Warning: this post is written out of intense temporary rage.

I have probably been spoilt too much with my research trips to Italy where archivists (among others) are super empathetic and take it into consideration that foreign researchers have a limited time to conduct their research there, hence they let them stay longer than the official opening hours. Moreover, they are willing to stay there half an hour longer to enable the researchers to finish what they need to go through. In addition, they are interested in people as humans, talk to them, invite them for coffee. To sum up, it is a great experience to research in an Italian archive. In Vienna and Prague I did not experience such extra kindness, but there is a basic level of politeness and helpfulness.

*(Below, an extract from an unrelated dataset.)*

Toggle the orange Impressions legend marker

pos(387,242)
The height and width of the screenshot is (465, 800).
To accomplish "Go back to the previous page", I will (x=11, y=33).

In addition to the awareness on the part of the archivists that it is actually beneficial for them that researchers use their materials in their work.
With the acknowledgement that also in Berlin the director of the Technical University’s Archive is a kind ad helpful person (once she stayed half an hour longer for my sake and even offered help to me in case I’d trouble with deciphering some handwriting), now I am going tor ant about the Archive of the Humboldt University.

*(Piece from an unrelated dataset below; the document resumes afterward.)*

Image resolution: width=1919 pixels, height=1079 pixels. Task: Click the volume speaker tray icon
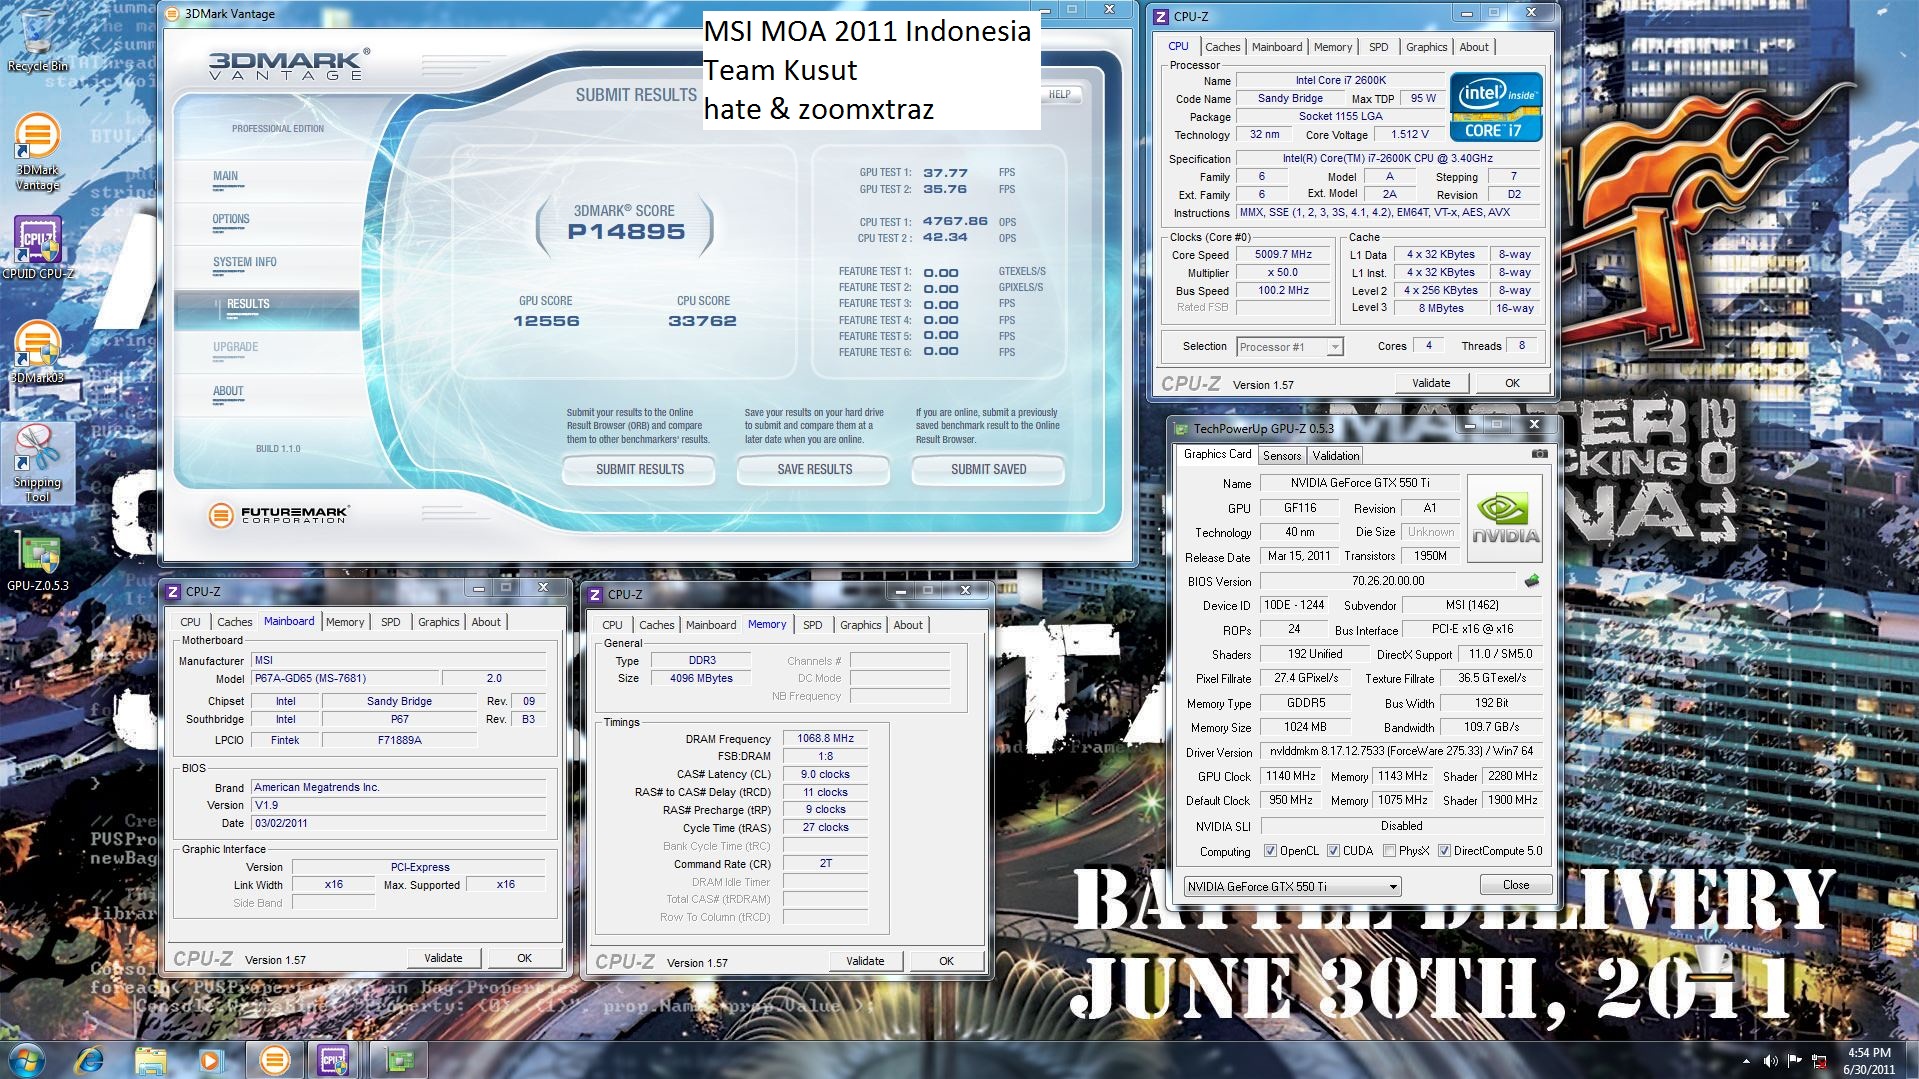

The Archive of the Humboldt University makes me feel -perhaps unfairly – that it is this famous following of the rules at any cost without a sparkle of flexibility and humanism -that enabled Nazism to exist. One is allowed to use their research room only in their super limited opening hours. However, what makes me write this ranting is what has just happened in this morning. Since on Monday they open at 9, I came early today too. Two research room supervisors were already there, spending their strict work hours. Nonetheless they told me to go away because on Tuesday they open only at 11. I kindly asked if I could stay in the reading room with my own book until the microfilm reading room opens, still they anyway are there. No. Ok, so what should I do here in the middle of nowhere for hours? I have to notice here that the archive of the Humboldt University is not near to the university itself at all. It is in a very industrial part of Köpenick, just looking a tit instigates suicidal thoughts, let alone the perspective of walking here 1.2 hours with my 4 kgs laptop. All the nice parts of the city which have parks and cafés are far far away, so it did not make sense to me to travel to another district for this time. So, to my question what should I do until 11 their answer was that there is a Kaufland somewhere, maybe I can have a coffee there or I cna do shopping. In the afternoon I am going to ask them whether they would have sent me away like this, had it been winter and -10 Celsius. In the end I found a café in the Kaufland a few kms away from the archive and here I took my laptop to write out the anger from me that this surrealistic scene aroused. Ont he top of it, here I took a Wiener Melange since this coffees named VIennese are usually great unlike German coffee and here it turns out that „Wiener Melange” in Köpenick actually means coffee with cream which I don’t like.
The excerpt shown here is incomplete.